The Coen Brothers’ most recent film, “No Country for Old Men,” begins with painfully beautiful scenes of dawn over the desert in west Texas. There is a starkness to the tumbleweed and cactus landscape as the sun hits high in the sky, and we see towering mesas and slowly turning windmills in the distance.
In cinematography alone the film excels, and it is evident why it was nominated for the Academy Award. The writing is a beautiful adaptation of Cormac McCarthy’s simple, clipped prose, and the screenplay doesn’t shy away from the occasional moment of humor. And boy, are those moments of humor needed to get through the gruesome, grisly murders strewn through the film. Despite “only” killing 11 people, the character of Anton Chigurh (Javier Bardem) appears to kill many more. We are introduced to him as he is arrested, only to proceed to kill the lone officer who manages the coup, then take his car, pull over a local under the pretense of being a cop, and blast his brains away with a pressurized air gun. Progressively, we see that Chigurh — an assassin, drug runner, and sociopath — is after an errant $2 million left from a drug run, thus crossing his path with that of Llewellyn Moss (Josh Brolin), a trailer trash nobody who gets to the loot first and claims it for himself. Interspersed between the scenes of Moss going on the run and sending his wife Carla Jean (Kelly Macdonald) to stay with her mother, are scenes with Tommy Lee Jones as the sheriff of the county, always two steps behind Chigurh, whom he is half-heartedly attempting to catch.
Jones, playing himself as usual, just happens to be perfect for the role of the disheartened, aging sheriff no longer in touch with the realities of patrolling a border county. His ironic comments and half-jokes addressed to his green-behind-the-ears deputy are some of the only moments of comic relief in the film.
Otherwise, the movie is dank and depressing, with Chigurh functioning as the embodiment of corruption, greed, and evil. He has no logic except purpose, no prerogative except to get recover the money. Woody Harrelson makes a cameo as a good old boy who promises his drug boss to stop Chigurh and get back the money. (We all know how that will end.)

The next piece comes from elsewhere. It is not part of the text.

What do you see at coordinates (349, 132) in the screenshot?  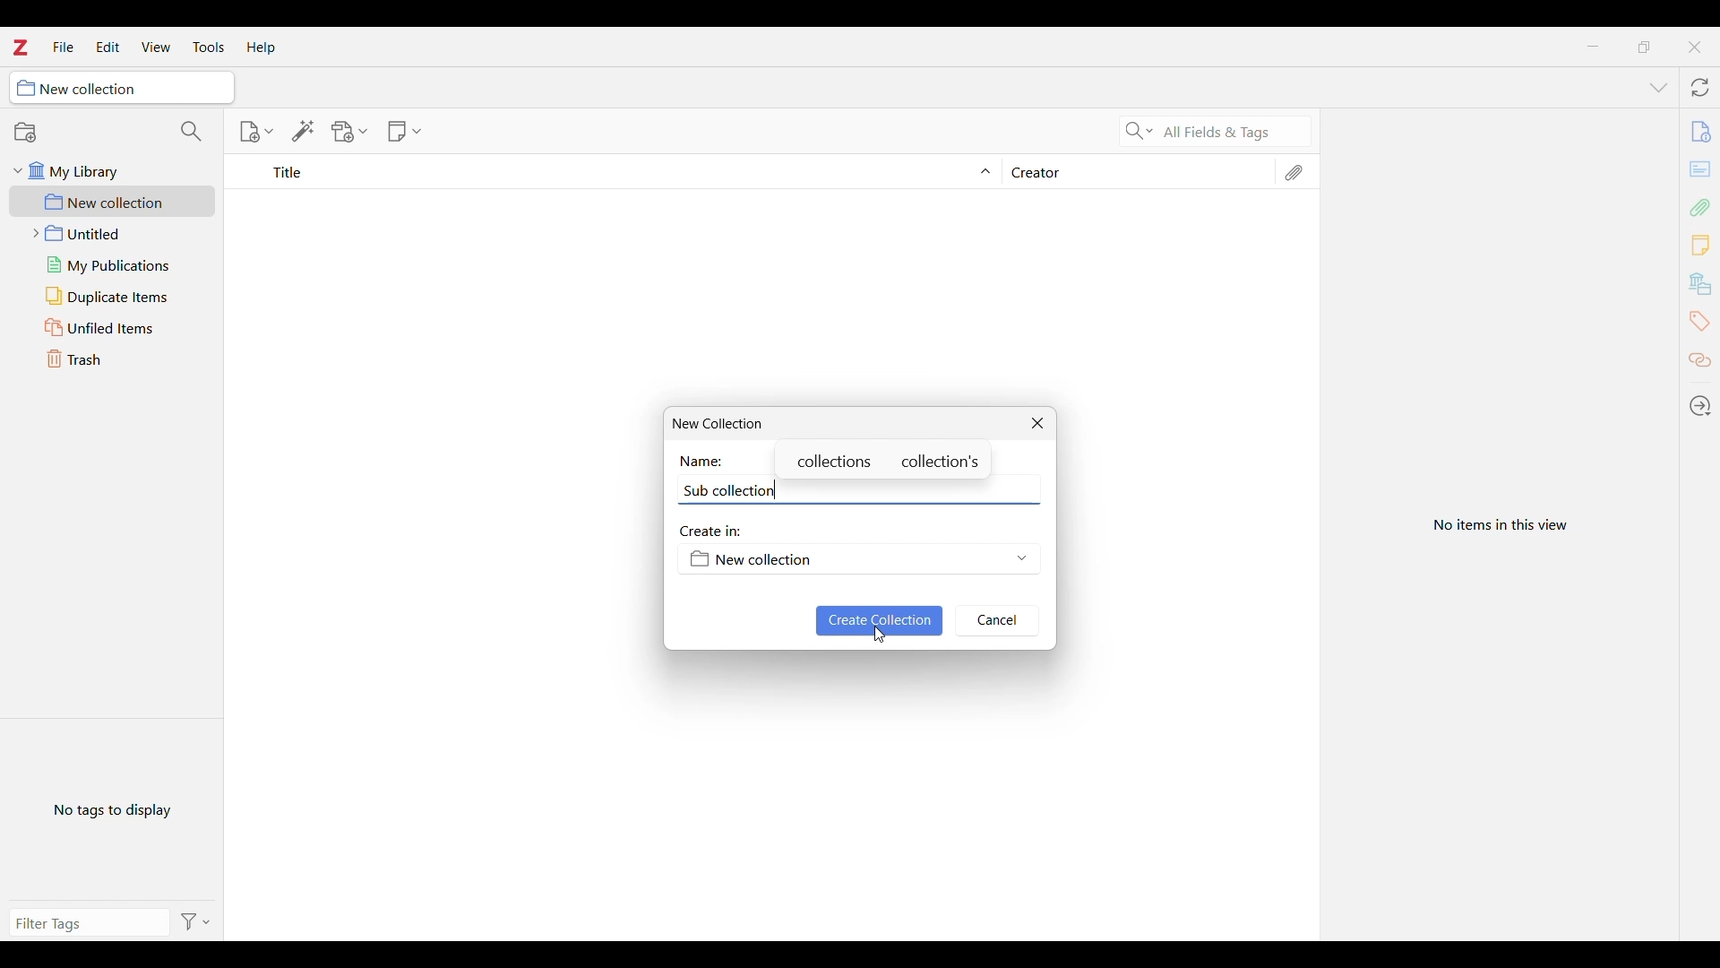 I see `Add file options` at bounding box center [349, 132].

Some of the most harrowing scenes, however, involve no violence at all. They become about the exchange of goods and services-criminal capitalism, so to speak. Taxi drivers and children alike are bought off with hundred dollar bills. No one is immune to the smell of cold hard cash. The only person who cannot be bought off is Chigurh.
Half way through the film, we no longer see him killing his victims. It is enough to see him leaving the scene of the crime, checking the bottoms of his cowboy boots for blood. With dead-looking eyes, a raspy voice, and chilling indifference, Bardem excels as the messenger from Hell.
For a film filled with violence, it is well-made and well put together. Does it go beyond its allegorical foundation and comments on the roots of our collective greed or even questions our love of violence and easy money? Not really. Instead, it stands as merely a photograph — a snapshot of destruction, a Miltonian stare into the dark recesses of the human soul.